Droplet Digital PCR (ddPCR)
Overview
Droplet digital PCR (ddPCR) is an absolute quantification method that partitions a PCR reaction into thousands of nanoliter droplets, each serving as an independent reaction. Positive and negative droplets are counted after endpoint PCR amplification, enabling highly sensitive detection and quantification of rare variants without the need for a standard curve.

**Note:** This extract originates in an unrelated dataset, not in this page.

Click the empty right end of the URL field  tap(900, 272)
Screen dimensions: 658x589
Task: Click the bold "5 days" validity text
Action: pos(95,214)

In cancer genomics it is used primarily for validation of low-frequency somatic mutations identified by next-generation sequencing and for quantification of subclonal variant allele frequencies.
Used by
- Applied to validate subclonal/heterogeneity findings from whole-exome sequencing in grade II glioma paired initial/recurrent tumor cohort (n=23), confirming variant allele frequencies at low clonal abundance PMID:24336570
- Used in 5/5 tested COADREAD cases to confirm frameshifted splice product from the recurrent APC intronic splice-acceptor mutation chr5:112151184 A>G in MSS CRC PMID:29316426
Notes
- Sensitivity typically reaches 0.01–0.1% variant allele frequency, well below standard WES detection thresholds (~5–10%).
- Used as an orthogonal validation method for mutations present at low allele frequencies in intratumoral heterogeneity studies.
- Unverified corpus-grown slug; not a cBioPortal gene panel identifier.